• **Reading passage**:
Enhanced catalytic oxidation of naproxen via activation of peroxymonosulfate by Fe-based metal-organic framework aerogels functionalized with Ag nanoparticles.

In this study, Ag3PO4 and Fe-based metal-organic frameworks (MOFs)-functionalized three-dimensional (3D) porous gelatin aerogels (Ag/Fe@GMA) were fabricated and used as adsorbents and catalysts for the activation of peroxymonosulfate (PMS) for naproxen (NPX) removal from water. The morphology, crystallinity, surface functional groups, and surface chemical element compositions of the fabricated Ag/Fe@GMA was evaluated using various analytical techniques. Our results showed that as an adsorbent, Ag/Fe@GMA showed a 18.0 % higher NPX adsorption capacity compared with the pristine aerogels. This can be attributed to the well-embedded Ag3PO4 and MOFs, indicating a stronger interaction between functionalized aerogels and NPX. After adsorption, 99.9 % of total NPX removal was achieved within 15 min by activating PMS and effectively generating •OH and •SO4- in water. The PMS/Ag/Fe@GMA aerogel system also showed high removal performance for rhodamine B (99.5 %) and tetracycline (93.7 %). Moreover, the Ag/Fe@GMA aerogels showed excellent reusability to achieve 95.7 % NPX removal efficiency after six times of recycling. This study revealed that the Ag/Fe@GMA aerogels had good potential for PMS activation and NPX removal. In particular, as an alternative to powdery materials, 3D shape of Ag/Fe@GMA with excellent reusability facilitates its application in the treatment of water contaminated with organic contaminants.

• **Required action 1**: Extract the naproxen oxidation abstract in full, word for word.

• **Data provided**:
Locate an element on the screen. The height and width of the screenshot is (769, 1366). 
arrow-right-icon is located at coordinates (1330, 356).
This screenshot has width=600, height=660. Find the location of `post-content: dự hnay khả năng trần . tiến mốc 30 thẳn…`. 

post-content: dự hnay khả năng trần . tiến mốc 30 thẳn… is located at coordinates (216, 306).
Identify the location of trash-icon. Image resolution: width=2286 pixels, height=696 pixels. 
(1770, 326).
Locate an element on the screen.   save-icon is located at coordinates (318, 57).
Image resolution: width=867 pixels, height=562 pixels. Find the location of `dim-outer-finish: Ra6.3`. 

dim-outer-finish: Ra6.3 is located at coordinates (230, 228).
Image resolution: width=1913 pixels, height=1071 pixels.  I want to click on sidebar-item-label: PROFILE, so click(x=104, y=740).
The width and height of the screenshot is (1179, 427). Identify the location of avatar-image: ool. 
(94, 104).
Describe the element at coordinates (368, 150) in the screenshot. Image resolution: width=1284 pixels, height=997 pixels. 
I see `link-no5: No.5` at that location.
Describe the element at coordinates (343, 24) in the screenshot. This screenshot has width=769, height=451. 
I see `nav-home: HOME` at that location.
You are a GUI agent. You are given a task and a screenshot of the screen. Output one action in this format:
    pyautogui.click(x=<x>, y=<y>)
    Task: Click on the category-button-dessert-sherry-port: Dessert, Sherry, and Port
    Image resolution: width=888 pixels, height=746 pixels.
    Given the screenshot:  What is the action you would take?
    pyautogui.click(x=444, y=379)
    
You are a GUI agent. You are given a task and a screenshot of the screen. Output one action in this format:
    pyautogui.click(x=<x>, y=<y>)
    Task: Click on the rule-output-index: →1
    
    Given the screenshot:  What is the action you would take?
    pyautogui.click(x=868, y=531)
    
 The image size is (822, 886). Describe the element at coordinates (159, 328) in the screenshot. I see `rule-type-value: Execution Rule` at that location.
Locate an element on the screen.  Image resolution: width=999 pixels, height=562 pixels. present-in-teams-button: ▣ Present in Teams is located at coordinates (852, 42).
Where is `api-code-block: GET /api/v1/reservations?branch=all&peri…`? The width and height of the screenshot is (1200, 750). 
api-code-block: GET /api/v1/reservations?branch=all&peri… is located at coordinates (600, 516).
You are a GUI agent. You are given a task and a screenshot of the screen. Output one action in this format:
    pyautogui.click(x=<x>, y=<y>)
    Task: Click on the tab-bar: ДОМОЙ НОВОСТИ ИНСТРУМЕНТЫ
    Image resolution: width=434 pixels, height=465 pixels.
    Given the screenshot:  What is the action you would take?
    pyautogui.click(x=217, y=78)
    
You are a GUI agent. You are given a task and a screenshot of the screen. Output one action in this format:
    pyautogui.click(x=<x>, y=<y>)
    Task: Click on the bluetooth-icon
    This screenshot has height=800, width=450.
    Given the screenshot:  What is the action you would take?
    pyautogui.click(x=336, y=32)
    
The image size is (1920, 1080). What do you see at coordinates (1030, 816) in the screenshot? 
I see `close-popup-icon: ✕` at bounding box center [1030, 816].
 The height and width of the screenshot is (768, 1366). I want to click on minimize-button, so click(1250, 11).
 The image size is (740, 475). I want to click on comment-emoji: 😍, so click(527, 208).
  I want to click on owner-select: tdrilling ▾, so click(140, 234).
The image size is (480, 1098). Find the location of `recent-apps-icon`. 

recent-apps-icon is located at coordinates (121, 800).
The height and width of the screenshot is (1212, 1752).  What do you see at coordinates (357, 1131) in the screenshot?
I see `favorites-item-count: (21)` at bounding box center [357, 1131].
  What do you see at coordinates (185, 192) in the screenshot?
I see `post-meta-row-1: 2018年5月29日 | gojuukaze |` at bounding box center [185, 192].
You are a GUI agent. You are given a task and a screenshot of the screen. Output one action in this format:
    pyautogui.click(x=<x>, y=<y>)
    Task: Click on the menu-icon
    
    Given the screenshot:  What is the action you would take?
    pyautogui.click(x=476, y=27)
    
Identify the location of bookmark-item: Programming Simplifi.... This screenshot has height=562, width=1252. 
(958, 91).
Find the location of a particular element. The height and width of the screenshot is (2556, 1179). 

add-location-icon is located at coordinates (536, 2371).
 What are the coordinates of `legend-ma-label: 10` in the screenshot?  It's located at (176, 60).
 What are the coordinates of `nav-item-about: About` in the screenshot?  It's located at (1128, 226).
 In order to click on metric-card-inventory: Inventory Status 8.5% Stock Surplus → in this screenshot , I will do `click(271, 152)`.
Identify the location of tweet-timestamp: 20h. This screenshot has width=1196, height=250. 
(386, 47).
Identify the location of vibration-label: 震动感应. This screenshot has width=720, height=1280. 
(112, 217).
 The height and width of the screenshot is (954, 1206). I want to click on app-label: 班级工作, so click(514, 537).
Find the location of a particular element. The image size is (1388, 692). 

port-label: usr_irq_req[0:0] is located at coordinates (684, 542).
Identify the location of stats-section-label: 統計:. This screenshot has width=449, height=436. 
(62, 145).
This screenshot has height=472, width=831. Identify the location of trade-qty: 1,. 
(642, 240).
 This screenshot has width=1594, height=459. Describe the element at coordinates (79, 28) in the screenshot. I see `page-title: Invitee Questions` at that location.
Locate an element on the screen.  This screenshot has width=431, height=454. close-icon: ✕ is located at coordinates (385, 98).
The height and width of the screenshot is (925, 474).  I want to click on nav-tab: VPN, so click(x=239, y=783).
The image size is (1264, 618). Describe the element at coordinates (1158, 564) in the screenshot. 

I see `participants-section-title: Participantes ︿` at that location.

• **Required action 2**: Copy the entries from the first one through the line containing "coordinates (318, 57).", inclusive, reproducing each line without changes.

• **Expected answer 1**:
Enhanced catalytic oxidation of naproxen via activation of peroxymonosulfate by Fe-based metal-organic framework aerogels functionalized with Ag nanoparticles.

In this study, Ag3PO4 and Fe-based metal-organic frameworks (MOFs)-functionalized three-dimensional (3D) porous gelatin aerogels (Ag/Fe@GMA) were fabricated and used as adsorbents and catalysts for the activation of peroxymonosulfate (PMS) for naproxen (NPX) removal from water. The morphology, crystallinity, surface functional groups, and surface chemical element compositions of the fabricated Ag/Fe@GMA was evaluated using various analytical techniques. Our results showed that as an adsorbent, Ag/Fe@GMA showed a 18.0 % higher NPX adsorption capacity compared with the pristine aerogels. This can be attributed to the well-embedded Ag3PO4 and MOFs, indicating a stronger interaction between functionalized aerogels and NPX. After adsorption, 99.9 % of total NPX removal was achieved within 15 min by activating PMS and effectively generating •OH and •SO4- in water. The PMS/Ag/Fe@GMA aerogel system also showed high removal performance for rhodamine B (99.5 %) and tetracycline (93.7 %). Moreover, the Ag/Fe@GMA aerogels showed excellent reusability to achieve 95.7 % NPX removal efficiency after six times of recycling. This study revealed that the Ag/Fe@GMA aerogels had good potential for PMS activation and NPX removal. In particular, as an alternative to powdery materials, 3D shape of Ag/Fe@GMA with excellent reusability facilitates its application in the treatment of water contaminated with organic contaminants.

• **Expected answer 2**:
Locate an element on the screen. The height and width of the screenshot is (769, 1366). 
arrow-right-icon is located at coordinates (1330, 356).
This screenshot has width=600, height=660. Find the location of `post-content: dự hnay khả năng trần . tiến mốc 30 thẳn…`. 

post-content: dự hnay khả năng trần . tiến mốc 30 thẳn… is located at coordinates (216, 306).
Identify the location of trash-icon. Image resolution: width=2286 pixels, height=696 pixels. 
(1770, 326).
Locate an element on the screen.   save-icon is located at coordinates (318, 57).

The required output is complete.